La remarque de Matthews a soulevé des objections de la part de ses collègues têtes parlantes. Keith Olbermann (oui, ce Keith Olbermann) lui a rappelé que beaucoup avaient prédit que Richard Nixon et ceux qui l’entouraient seraient exilés de la même manière, seulement pour qu’ils réapparaissent en tant que personnalités publiques dans les années qui ont suivi le Watergate.

« Ne plaçons même pas George W. Bush dans la catégorie de Richard Nixon », a rétorqué Matthews. “Richard Nixon était tragique, et il a fait de terribles erreurs, il a fait de mauvaises choses, mais il était un président majeur.”

Richard Nixon a peut-être très bien été, comme l’a affirmé Matthews, « plus rusé » que Bush. Pourtant, Matthews blanchissait ironiquement Nixon, se référant à lui comme un président qui a accompli des réalisations majeures tout en commettant tragiquement des erreurs – préfigurant la réhabilitation contemporaine de Bush.

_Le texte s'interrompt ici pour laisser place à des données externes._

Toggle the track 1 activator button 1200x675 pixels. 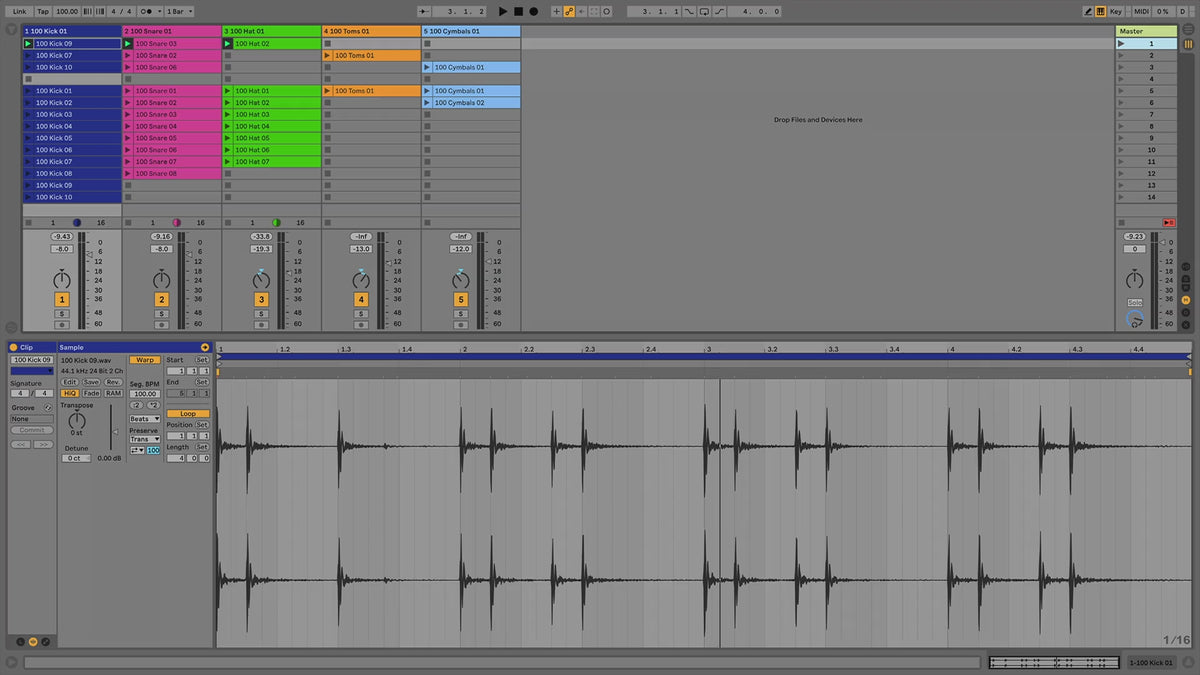click(62, 300)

Pendant les années Donald Trump, Bush a été bizarrement célébré comme une sorte d’anti-Trump, avec une majorité de démocrates le considérant favorablement. Récemment, Bush, dépourvu de toute conscience de soi, est réapparu pour condamner l’invasion illégale et moralement odieuse de l’Ukraine par la Russie. Sa gaffe de cette semaine, où il a confondu l’invasion de l’Ukraine par Vladimir Poutine avec sa propre invasion de l’Irak, révèle pourquoi il aurait probablement dû se cacher.

Dans un discours à son centre présidentiel, Bush a condamné Poutine pour avoir truqué les élections et réprimé la dissidence, en disant, “Les résultats sont un manque de freins et contrepoids en Russie et la décision d’un homme de lancer une invasion totalement injustifiée et brutale de l’Irak. Je veux dire, de l’Ukraine.

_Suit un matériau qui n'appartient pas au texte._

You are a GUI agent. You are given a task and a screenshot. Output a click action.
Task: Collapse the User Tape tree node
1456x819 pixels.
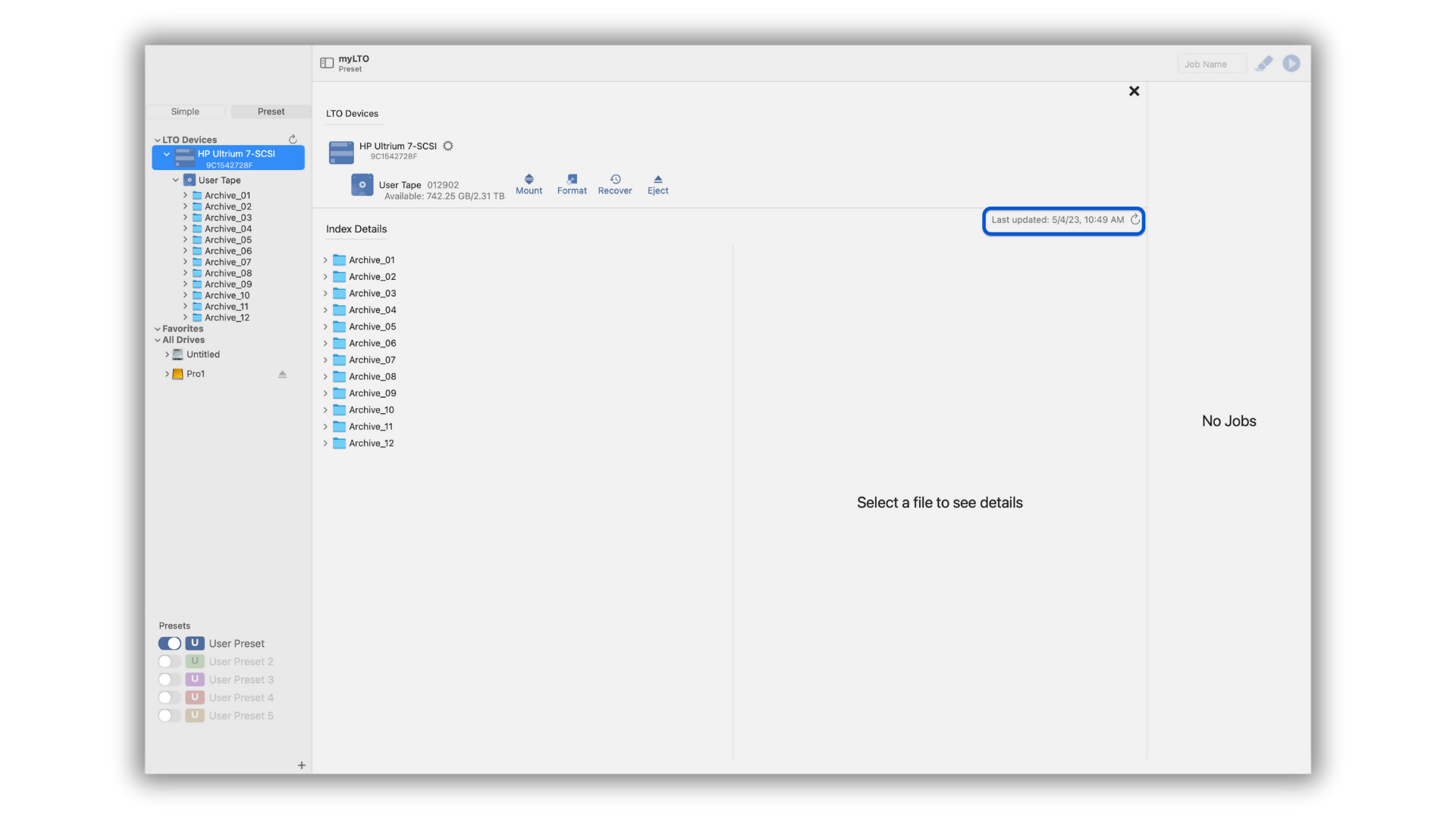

En tant que personne qui a été politisée par l’invasion de l’Irak par Bush et qui a passé du temps pendant les années Bush à écouter les récits de première main d’anciens combattants anti-guerre sur la brutalité de l’occupation, il est difficile d’expliquer avec des mots ma réaction profonde et viscérale à cette vidéo. La guerre est un crime. Et l’invasion de l’Irak par Bush était entièrement inutile et non provoquée. C’était un acte d’agression absolu avec un bilan humain stupéfiant. Et toutes ces morts et destructions étaient un choix de l’administration Bush.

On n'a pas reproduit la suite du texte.